Ken Price at Lisson Gallery, London

May 21, 2026
in Exhibitions
Crook, 2002
Itself, 2003
NeGrum, 1994
Bloop, 2009
Nicabar, 2007
Over, 2010
Sweet Cakes, 2002
Untitled, 1996-2011
Vernon, 2009

Ken Price is on view at Lisson Gallery, London

May 1 – July 25, 2026

In collaboration with Matthew Marks Gallery, Lisson is pleased to present an exhibition of work by the influential LA-based artist, Ken Price (Los Angeles, 1935-2012). Price was a relentlessly inventive artist who challenged forms through sculpture, painting and drawing throughout his five-decade career.

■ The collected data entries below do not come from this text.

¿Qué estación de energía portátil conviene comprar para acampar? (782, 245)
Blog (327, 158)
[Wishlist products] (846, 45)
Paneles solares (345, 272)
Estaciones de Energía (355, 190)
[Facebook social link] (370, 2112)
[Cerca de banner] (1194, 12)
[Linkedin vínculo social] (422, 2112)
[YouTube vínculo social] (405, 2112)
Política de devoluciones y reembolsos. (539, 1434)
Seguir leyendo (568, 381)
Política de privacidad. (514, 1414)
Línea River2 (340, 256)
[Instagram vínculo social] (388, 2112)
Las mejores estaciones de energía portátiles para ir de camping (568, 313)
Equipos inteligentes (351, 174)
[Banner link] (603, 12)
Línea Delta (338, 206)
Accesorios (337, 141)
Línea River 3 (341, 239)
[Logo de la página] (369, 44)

As the first solo presentation of his work in the UK in nearly a decade, the exhibition brings together both sculpture and drawing, several of which are on view in London for the first time.

At Lisson Gallery, the exhibition showcases Price’s mastery of ceramics and expansion of the possibilities of the medium. As early as the 1960s and 70s, Price created diminutively scaled works whose innovative and outlandish shapes subverted the functionality of traditional ceramics. Works such as Prone (1997), Itself (2003), Yin (2009) and Amazon (2003) – formed from fired and painted clay – represent Price’s biomorphic, often erotic, sculptural creations. Speaking inherently to the viewer’s body, these fluid compositions play with form and balance, intimacy and seclusion. Through processes of layering and sanding pigment, Price achieves surfaces of depth and luminosity, transforming clay into objects that appear almost otherworldly.

Price was committed to utilising clay as a tool to explore his unique place and time in history. Deeply informed by the vernacular traditions of Mexican pottery and the improvisational rhythms of jazz and Pop culture, Price’s work is characterised by its vibrant palette, organic forms and tactile surfaces. His forms are also inspired by his experiences in Venice, California and New Mexico. Price witnessed the burgeoning contemporary art scene across Los Angeles, with the birth of a profusion of cultural institutions and artistic movements. He was a key figure in the LA artistic movements that originated in southern California in the 1960s, alongside other prominent artists. Following his first solo show at the Ferus Gallery in 1960, at the age of just 25, Price’s work was profiled on the cover of Artforum (1963), and his first solo presentation at the Whitney Museum of American Art in New York opened in 1969. In later years Price had significant exhibitions at the Los Angeles County Museum of Art in Los Angeles, the Menil Collection in Houston, the Walker Art Center in Minneapolis, and the Chinati Foundation in Marfa, Texas.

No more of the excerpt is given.